Coreopsis grandiflora
Common Name: large-flowered tickseed
Type: Herbaceous perennial
Family: Asteraceae
Native Range: Central and eastern North America
Zone: 4 to 9
Height: 1.50 to 2.50 feet
Spread: 1.00 to 1.50 feet
Bloom Time: June to August
Bloom Description: Yellow rays and darker yellow center
Sun: Full sun
Water: Dry to medium
Maintenance: Low
Suggested Use: Annual, Naturalize
Attracts: Butterflies
Tolerate: Rabbit, Deer, Drought, Dry Soil, Shallow-Rocky Soil

Culture

Easily grown in dry to medium moisture, well-drained soil in full sun. Thrives in poor, sandy or rocky soils with good drainage. Tolerant of heat, humidity and drought. Prompt deadheading of spent flower stalks encourages additional bloom and prevents any unwanted self-seeding. Freely self seeds and can become somewhat weedy. Also spreads by rhizomes. Plants are somewhat short-lived and self-seeding helps perpetuate a good planting in the garden. Plants may be cut back hard in summer if foliage sprawls or becomes unkempt. When grown in borders or other formal garden areas, division may be needed every 2-3 years to maintain robustness. May be grown as annuals.

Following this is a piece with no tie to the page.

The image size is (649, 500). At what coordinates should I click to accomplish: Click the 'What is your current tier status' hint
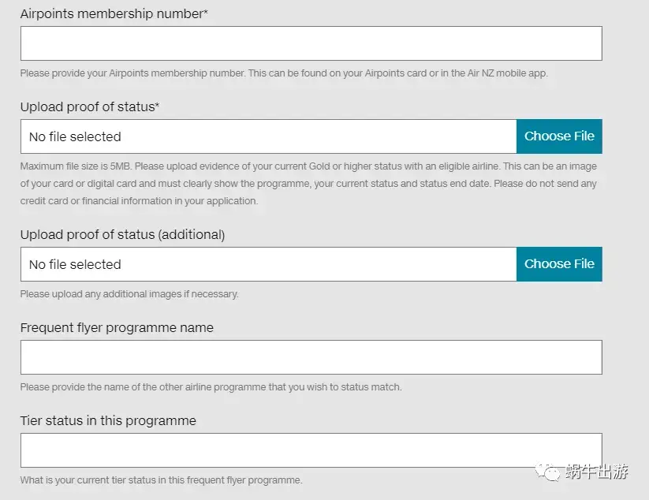[161, 480]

Noteworthy Characteristics

Coreopsis grandiflora, commonly called large-flowered tickseed, is native to prairies, glades, open woods, thickets, roadsides and open ground in the southeastern U.S. from Florida to Texas and New Mexico north to Georgia, Missouri and Kansas. It typically grows in a clump to 2' tall. Daisy-like single flowers (2-3" diameter) feature deep yellow rays (notched at the tips) surrounding a darker golden yellow center disk. Flowers appear singly atop slender, erect stems rising to 2' tall. Flowers typically bloom from late spring to late summer and sometimes into fall, though bloom period can be much shorter if spent flowers are not regularly deadheaded. Upper leaves are pinnatifid and deeply lobed, but lower leaves at the base of the plant are lobeless and linear. Through introduction and garden escapes, this coreopsis has become established in the eastern and central U.S. well north of its native range.

The genus name comes from the Greek words koris meaning bug and opsis meaning like in reference to the shape of the seed which resembles a bug or tick.

Specific epithet means large-flowered.

Common name of tickseed is in reference to the resemblance of the seeds to ticks.

Problems

No serious insect or disease problems. Foliage is susceptible to powdery mildew, leaf spot and rust. Compact plants are less likely to sprawl than taller varieties of coreopsis. Crown rot may occur if grown in moist, poorly drained soils.

Garden Uses

Borders. Also effective in naturalized areas, meadows, prairies or cottage gardens. Good plant for areas with poor, dry soils.